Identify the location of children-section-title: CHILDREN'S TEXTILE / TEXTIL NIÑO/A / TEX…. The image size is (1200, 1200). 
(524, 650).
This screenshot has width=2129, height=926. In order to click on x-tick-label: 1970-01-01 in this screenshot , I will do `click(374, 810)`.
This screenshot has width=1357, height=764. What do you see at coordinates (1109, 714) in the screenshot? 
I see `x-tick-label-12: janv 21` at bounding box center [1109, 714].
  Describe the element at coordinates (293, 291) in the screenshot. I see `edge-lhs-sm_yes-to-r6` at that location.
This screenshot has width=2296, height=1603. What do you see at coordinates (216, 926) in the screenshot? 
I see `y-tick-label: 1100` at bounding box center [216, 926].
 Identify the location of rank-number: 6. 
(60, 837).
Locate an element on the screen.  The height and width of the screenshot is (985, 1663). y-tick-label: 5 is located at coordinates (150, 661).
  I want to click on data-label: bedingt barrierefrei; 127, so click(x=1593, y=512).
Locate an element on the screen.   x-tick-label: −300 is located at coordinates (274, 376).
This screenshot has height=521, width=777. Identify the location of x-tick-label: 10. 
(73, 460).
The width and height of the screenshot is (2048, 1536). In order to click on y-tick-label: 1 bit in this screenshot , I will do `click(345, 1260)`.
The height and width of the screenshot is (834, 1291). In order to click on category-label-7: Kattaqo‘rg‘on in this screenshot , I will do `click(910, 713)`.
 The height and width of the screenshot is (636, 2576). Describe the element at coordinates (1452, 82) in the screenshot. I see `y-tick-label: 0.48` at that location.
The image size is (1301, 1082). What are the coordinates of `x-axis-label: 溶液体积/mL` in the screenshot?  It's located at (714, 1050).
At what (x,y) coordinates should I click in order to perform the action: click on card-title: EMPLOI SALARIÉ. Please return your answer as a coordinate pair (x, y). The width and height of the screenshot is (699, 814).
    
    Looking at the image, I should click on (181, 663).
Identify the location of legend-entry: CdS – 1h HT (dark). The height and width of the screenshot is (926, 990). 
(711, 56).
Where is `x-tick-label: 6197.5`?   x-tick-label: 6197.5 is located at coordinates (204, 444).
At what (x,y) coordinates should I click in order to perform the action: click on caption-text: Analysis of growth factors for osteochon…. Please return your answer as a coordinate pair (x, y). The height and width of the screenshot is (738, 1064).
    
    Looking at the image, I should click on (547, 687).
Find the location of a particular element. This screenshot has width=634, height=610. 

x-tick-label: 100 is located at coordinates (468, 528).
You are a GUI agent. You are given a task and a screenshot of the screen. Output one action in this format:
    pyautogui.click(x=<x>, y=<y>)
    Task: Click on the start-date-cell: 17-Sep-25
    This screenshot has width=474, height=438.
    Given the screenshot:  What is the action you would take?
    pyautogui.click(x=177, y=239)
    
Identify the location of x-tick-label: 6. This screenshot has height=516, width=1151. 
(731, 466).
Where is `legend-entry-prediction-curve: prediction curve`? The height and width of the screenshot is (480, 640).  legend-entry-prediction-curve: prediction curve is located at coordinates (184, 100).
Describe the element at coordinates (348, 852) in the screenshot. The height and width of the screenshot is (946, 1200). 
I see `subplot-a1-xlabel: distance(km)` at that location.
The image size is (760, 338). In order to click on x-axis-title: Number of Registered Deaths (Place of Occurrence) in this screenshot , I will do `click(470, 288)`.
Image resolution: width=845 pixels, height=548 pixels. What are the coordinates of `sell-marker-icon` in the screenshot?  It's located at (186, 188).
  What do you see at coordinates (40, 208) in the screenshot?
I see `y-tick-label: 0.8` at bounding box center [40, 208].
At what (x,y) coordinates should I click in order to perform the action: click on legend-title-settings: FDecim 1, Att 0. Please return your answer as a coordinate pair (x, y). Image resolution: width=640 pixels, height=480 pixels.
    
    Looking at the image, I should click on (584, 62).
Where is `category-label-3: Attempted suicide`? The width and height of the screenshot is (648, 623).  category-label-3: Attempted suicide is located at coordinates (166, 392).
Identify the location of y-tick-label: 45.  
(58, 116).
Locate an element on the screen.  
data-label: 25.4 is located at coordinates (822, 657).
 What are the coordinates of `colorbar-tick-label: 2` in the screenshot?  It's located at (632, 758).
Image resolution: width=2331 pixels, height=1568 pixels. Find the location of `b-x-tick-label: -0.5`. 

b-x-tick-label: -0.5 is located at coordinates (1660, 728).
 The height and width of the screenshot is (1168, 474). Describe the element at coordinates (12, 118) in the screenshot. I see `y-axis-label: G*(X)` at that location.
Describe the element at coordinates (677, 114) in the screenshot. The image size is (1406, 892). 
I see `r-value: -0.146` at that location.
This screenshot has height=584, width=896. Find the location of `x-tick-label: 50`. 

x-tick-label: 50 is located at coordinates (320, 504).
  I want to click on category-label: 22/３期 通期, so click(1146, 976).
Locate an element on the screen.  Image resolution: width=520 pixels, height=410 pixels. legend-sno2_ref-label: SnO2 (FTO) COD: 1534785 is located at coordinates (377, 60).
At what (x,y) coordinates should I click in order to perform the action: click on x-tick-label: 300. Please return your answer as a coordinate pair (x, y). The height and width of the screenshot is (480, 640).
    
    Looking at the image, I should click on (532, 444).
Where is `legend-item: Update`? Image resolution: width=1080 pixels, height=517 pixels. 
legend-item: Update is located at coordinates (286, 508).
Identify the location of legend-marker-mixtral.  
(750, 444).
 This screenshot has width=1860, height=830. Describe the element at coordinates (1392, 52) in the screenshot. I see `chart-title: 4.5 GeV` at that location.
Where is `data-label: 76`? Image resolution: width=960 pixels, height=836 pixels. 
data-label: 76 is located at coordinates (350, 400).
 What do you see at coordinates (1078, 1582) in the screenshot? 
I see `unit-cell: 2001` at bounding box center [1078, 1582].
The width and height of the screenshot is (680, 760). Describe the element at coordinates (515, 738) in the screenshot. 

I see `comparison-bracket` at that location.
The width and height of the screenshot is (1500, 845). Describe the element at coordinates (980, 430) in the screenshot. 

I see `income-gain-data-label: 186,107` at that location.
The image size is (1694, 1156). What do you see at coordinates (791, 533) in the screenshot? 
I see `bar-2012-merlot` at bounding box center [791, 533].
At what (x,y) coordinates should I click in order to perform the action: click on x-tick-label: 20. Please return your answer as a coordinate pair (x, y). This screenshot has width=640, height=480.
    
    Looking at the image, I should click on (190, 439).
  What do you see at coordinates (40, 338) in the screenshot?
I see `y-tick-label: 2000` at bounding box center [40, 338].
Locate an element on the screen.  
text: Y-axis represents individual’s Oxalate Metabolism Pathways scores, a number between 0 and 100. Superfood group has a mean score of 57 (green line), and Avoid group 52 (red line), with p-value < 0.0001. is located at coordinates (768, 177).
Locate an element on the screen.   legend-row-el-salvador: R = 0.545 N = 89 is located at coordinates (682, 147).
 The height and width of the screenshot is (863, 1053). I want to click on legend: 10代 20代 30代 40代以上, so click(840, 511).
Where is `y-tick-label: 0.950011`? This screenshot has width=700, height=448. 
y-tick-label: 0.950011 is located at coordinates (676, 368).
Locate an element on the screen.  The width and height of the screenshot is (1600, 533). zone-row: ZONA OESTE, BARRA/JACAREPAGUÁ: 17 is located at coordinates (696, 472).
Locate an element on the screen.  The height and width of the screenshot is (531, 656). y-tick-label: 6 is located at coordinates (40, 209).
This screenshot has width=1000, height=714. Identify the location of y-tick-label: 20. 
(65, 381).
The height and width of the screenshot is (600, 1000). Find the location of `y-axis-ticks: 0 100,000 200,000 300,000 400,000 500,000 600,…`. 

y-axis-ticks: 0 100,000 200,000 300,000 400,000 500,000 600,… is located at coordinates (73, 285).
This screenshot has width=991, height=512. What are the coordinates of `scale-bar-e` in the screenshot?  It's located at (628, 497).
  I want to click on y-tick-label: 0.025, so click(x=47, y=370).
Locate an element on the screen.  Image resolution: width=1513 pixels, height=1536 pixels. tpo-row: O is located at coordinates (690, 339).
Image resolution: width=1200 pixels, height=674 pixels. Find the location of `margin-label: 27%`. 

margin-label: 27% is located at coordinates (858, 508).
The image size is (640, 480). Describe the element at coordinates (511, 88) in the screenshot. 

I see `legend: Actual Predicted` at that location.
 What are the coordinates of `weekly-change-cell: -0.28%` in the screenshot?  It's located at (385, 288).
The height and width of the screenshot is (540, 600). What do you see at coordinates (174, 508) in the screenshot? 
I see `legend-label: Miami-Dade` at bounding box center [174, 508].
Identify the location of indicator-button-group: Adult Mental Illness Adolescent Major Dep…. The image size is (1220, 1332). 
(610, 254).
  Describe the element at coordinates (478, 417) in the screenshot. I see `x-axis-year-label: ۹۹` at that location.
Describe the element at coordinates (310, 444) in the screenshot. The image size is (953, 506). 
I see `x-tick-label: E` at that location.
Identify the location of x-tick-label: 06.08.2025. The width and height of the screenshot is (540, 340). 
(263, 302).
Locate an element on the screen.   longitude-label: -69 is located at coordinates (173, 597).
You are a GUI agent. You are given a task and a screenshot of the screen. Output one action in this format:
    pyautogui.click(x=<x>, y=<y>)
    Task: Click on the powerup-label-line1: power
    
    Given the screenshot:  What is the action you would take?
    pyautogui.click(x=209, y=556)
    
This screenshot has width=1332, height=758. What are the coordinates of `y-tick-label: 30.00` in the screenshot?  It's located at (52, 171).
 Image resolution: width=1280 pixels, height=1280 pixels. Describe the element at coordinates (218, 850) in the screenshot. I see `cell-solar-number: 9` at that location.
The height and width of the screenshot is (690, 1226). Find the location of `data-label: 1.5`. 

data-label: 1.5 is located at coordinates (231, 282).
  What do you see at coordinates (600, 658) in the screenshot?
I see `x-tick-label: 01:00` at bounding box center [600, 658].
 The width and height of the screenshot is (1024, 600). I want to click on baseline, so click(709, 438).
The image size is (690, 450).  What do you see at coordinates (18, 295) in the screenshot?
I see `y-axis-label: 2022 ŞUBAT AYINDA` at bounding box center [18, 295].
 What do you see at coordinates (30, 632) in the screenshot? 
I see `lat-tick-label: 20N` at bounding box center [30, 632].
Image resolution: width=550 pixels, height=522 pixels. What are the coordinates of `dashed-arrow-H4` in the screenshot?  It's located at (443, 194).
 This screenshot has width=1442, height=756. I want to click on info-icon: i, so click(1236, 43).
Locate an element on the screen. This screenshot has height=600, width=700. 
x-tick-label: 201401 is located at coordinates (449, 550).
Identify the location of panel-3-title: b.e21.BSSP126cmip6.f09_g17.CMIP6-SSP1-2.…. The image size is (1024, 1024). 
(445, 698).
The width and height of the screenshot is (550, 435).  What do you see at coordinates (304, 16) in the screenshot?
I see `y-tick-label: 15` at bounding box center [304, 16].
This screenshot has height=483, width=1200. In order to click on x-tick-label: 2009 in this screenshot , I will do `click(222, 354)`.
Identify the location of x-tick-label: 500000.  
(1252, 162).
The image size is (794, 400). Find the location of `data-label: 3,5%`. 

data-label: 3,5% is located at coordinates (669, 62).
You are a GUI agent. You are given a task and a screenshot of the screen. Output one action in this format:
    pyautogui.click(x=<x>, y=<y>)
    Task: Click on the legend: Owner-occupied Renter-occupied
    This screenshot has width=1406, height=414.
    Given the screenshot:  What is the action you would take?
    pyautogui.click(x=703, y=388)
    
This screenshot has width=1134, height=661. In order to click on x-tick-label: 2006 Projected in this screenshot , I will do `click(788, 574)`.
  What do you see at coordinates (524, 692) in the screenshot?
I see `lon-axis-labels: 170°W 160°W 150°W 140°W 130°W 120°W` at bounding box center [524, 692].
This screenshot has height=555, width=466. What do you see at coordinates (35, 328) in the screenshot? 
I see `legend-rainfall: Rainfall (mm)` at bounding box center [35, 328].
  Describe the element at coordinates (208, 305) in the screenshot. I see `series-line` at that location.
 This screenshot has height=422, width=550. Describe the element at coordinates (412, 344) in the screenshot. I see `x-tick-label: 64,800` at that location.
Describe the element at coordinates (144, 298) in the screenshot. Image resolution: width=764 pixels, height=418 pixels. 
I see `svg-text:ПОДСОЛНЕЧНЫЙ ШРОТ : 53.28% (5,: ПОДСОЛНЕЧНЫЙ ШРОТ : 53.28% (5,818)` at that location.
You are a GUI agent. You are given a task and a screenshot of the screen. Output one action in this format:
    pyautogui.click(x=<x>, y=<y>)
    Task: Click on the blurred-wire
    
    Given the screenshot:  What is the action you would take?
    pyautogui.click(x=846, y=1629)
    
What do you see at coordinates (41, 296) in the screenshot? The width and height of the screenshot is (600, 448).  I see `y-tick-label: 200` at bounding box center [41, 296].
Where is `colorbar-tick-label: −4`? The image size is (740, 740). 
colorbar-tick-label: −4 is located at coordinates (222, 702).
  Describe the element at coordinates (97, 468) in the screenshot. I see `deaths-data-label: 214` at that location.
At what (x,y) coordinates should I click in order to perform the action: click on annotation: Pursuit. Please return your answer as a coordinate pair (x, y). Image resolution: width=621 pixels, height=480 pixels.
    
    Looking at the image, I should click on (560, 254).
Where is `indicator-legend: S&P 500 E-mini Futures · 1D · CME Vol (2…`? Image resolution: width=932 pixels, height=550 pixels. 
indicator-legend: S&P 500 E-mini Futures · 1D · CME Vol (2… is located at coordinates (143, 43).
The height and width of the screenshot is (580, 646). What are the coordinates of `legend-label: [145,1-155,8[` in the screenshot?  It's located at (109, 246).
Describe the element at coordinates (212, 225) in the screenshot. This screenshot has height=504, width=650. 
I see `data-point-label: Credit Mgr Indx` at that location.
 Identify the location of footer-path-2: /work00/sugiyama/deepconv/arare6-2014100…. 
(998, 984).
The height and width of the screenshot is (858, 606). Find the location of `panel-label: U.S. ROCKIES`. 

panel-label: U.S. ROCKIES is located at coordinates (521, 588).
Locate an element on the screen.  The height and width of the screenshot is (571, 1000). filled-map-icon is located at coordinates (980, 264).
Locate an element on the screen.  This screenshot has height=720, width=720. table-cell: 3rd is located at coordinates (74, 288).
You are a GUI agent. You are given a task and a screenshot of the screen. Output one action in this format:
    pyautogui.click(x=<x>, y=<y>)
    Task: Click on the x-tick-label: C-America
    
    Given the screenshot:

EXERCISE DETAILS:
Copy the material again, starting at the line that contains "I want to click on data-label: bedingt" and ending at the line that contains "Looking at the image, I should click on (547, 687).", and put "pair of numbers" in place of "coordinate pair" while leaving everything else the same.

WORKED SOLUTION:
  I want to click on data-label: bedingt barrierefrei; 127, so click(x=1593, y=512).
Locate an element on the screen.   x-tick-label: −300 is located at coordinates (274, 376).
This screenshot has height=521, width=777. Identify the location of x-tick-label: 10. 
(73, 460).
The width and height of the screenshot is (2048, 1536). In order to click on y-tick-label: 1 bit in this screenshot , I will do `click(345, 1260)`.
The height and width of the screenshot is (834, 1291). In order to click on category-label-7: Kattaqo‘rg‘on in this screenshot , I will do `click(910, 713)`.
 The height and width of the screenshot is (636, 2576). Describe the element at coordinates (1452, 82) in the screenshot. I see `y-tick-label: 0.48` at that location.
The image size is (1301, 1082). What are the coordinates of `x-axis-label: 溶液体积/mL` in the screenshot?  It's located at (714, 1050).
At what (x,y) coordinates should I click in order to perform the action: click on card-title: EMPLOI SALARIÉ. Please return your answer as a pair of numbers (x, y). The width and height of the screenshot is (699, 814).
    
    Looking at the image, I should click on (181, 663).
Identify the location of legend-entry: CdS – 1h HT (dark). The height and width of the screenshot is (926, 990). 
(711, 56).
Where is `x-tick-label: 6197.5`?   x-tick-label: 6197.5 is located at coordinates (204, 444).
At what (x,y) coordinates should I click in order to perform the action: click on caption-text: Analysis of growth factors for osteochon…. Please return your answer as a pair of numbers (x, y). The height and width of the screenshot is (738, 1064).
    
    Looking at the image, I should click on (547, 687).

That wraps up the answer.